How to compute the finite difference Jacobian matrix

marcodena · February 23, 2021, 1:11pm

Dear community,
I need to compute the (differentiable) Jacobian matrix of y = f(z), where y is a (B, 3, 128, 128) aka a batch of images, and z is a (B, 64) vector.

Computing the Jacobian matrix through the pytorch functionial jacobian (Automatic differentiation package - torch.autograd — PyTorch 2.1 documentation) Is too slow. Thus, I am exploring the finite difference method (Finite difference - Wikipedia), which is an approximation of the Jacobian. My implementation for B=1 is:

def get_jacobian(net, z, x):
    eps = torch.rand((x.size(0), ), device=x.device)
    delta = torch.sqrt(eps)

    x = x.view(x.size(0), -1)
    m = x.size(1)
    n = z.size(1)

    J = torch.zeros((m, n), device=x.device)
    I = torch.eye(n, device=x.device)

    for j in range(n):
        J[:, j] = (net(z+delta*I[:, j]).view(x.size(0), -1) - x) / delta

    return J

x_fake = mynetfunction(z)
J = get_jacobian(mynetfunction, z, x_fake)

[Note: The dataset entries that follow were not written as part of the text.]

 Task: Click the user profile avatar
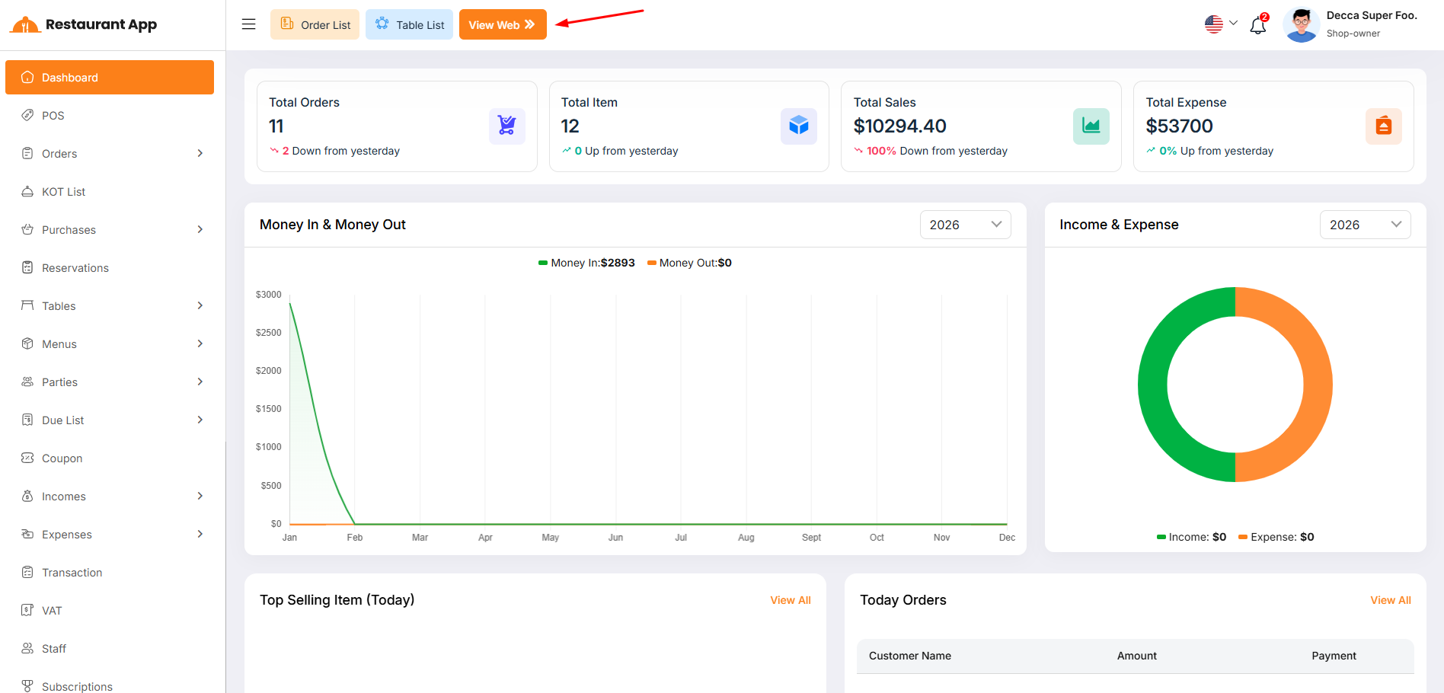pyautogui.click(x=1301, y=25)
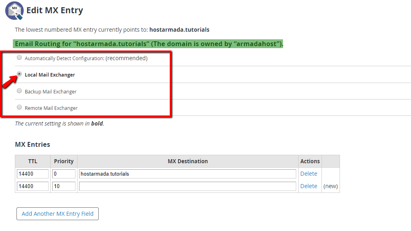Image resolution: width=411 pixels, height=231 pixels.
Task: Delete the hostarmada.tutorials MX entry
Action: pos(309,173)
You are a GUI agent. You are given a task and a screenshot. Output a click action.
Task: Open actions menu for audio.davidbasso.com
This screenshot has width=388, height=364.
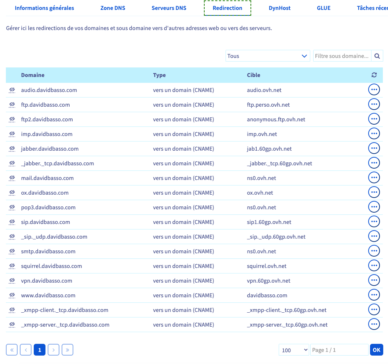(374, 90)
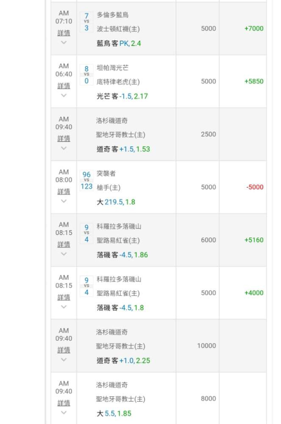Expand chevron under 07:10 Blue Jays bet
The height and width of the screenshot is (424, 281).
[x=64, y=42]
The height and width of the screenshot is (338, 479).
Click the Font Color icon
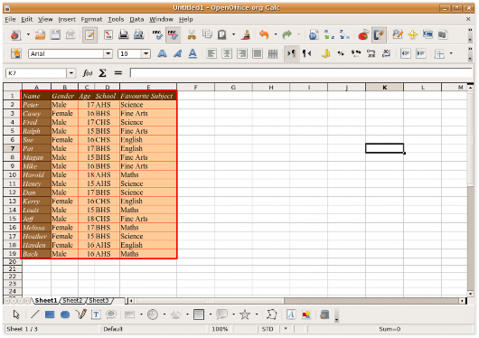pyautogui.click(x=193, y=54)
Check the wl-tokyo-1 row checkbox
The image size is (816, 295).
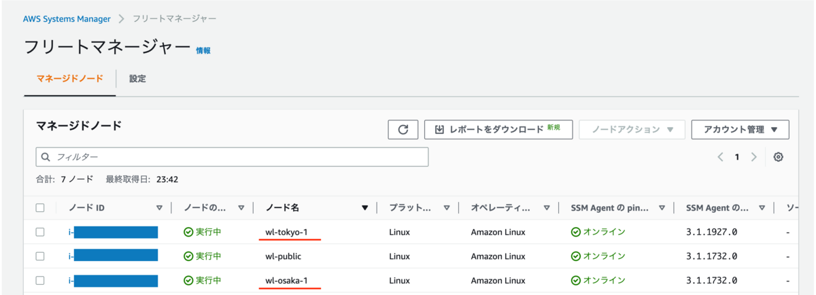tap(40, 232)
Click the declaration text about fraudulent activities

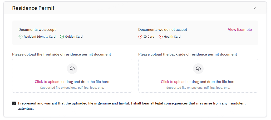click(x=132, y=106)
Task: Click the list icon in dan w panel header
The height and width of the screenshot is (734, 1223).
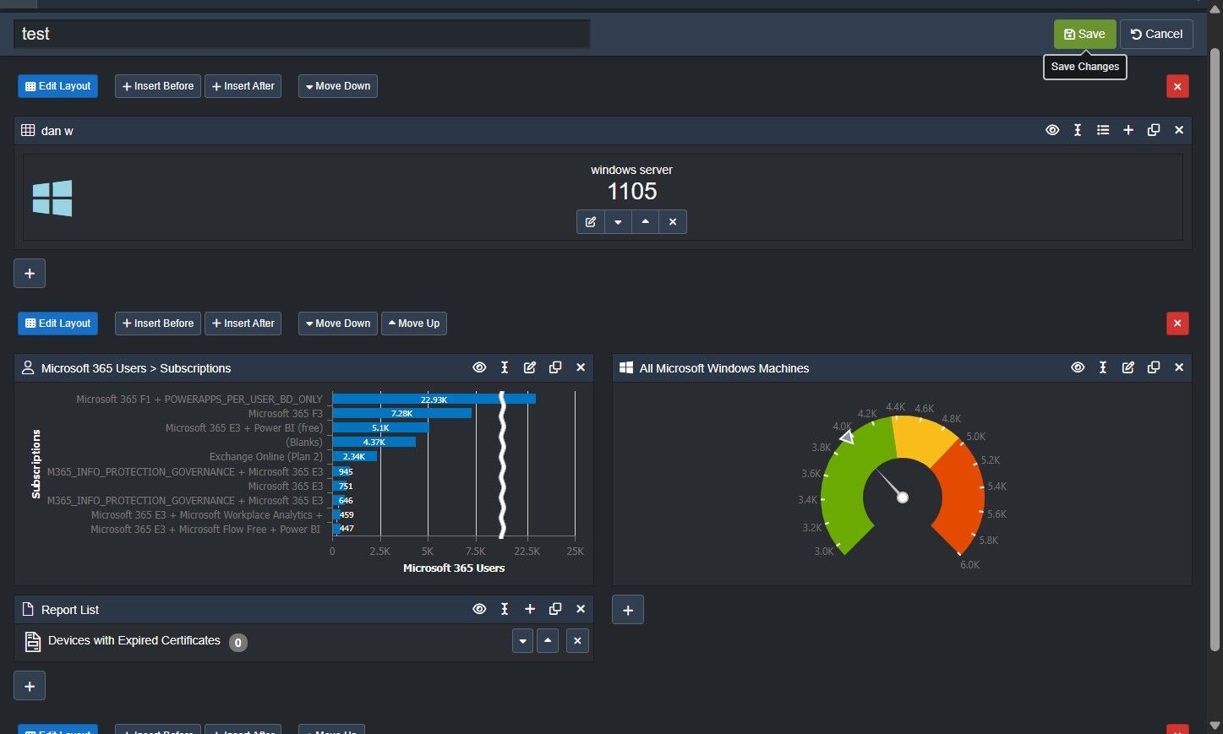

However, it requires a lot of memory. Is there a way to make it better?

albanD · February 24, 2021, 4:41pm

Hi,

I am not sure you are generating your eps correctly: rand is a uniform in [0, 1], not a normal.
Also the value in the formula is for a variance close to 0.

We actually use this to check our gradients here pytorch/gradcheck.py at master · pytorch/pytorch · GitHub
The main things are:

Always use double precision otherwise the precision is just really bad
Use delta=1e-6 for double precision. No need to actually do sampling
You can do centered difference if you need more precision: f(z + e_t * eps/2) - f(z - e_t * eps/2). Even even more precise with an additional point at the center. You can check the wikipedia page for the exact formula you need to use in this case.
Don’t create the full I matrix. Just one vector and write a 1 at the proper index into it.
Disable autograd if you’re using nn.Module to avoid extra allocation with @torch.no_grad()